(Collected data entries)
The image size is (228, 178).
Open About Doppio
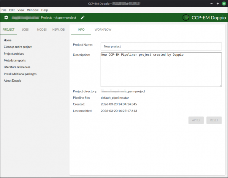(13, 81)
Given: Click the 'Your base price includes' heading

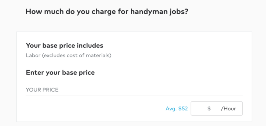Looking at the screenshot, I should click(x=65, y=45).
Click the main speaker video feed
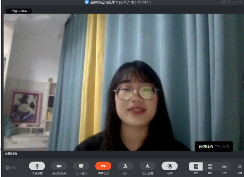Screen dimensions: 244x177 click(123, 82)
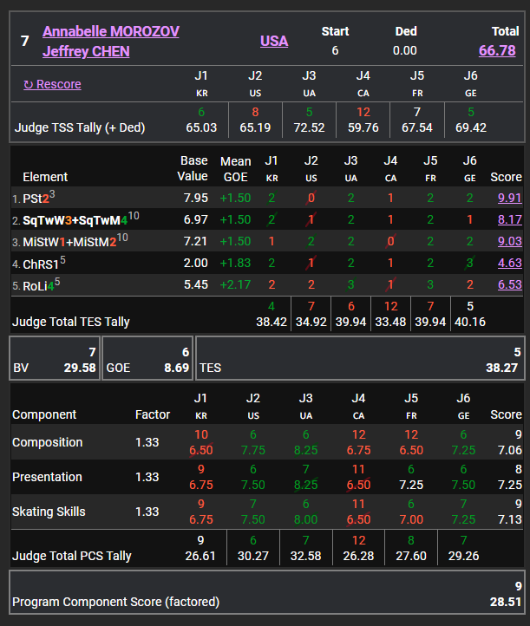Click J3's GOE for the RoLi4 element
This screenshot has width=530, height=626.
[x=350, y=285]
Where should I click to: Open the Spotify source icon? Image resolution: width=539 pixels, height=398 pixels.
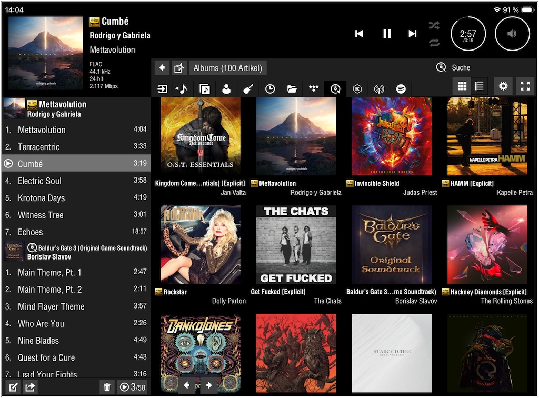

* TASK ITEM: Reproduce the entries above without change, omitting all pictures.

* TASK RESULT:
The image size is (228, 178).
Open About Doppio
(13, 81)
Given: Click the 'Your base price includes' heading

Looking at the screenshot, I should click(x=65, y=45).
Click the main speaker video feed
Screen dimensions: 244x177 click(123, 82)
Click J3's GOE for the RoLi4 element
This screenshot has width=530, height=626.
[x=350, y=285]
Where should I click to: Open the Spotify source icon? Image resolution: width=539 pixels, height=398 pixels.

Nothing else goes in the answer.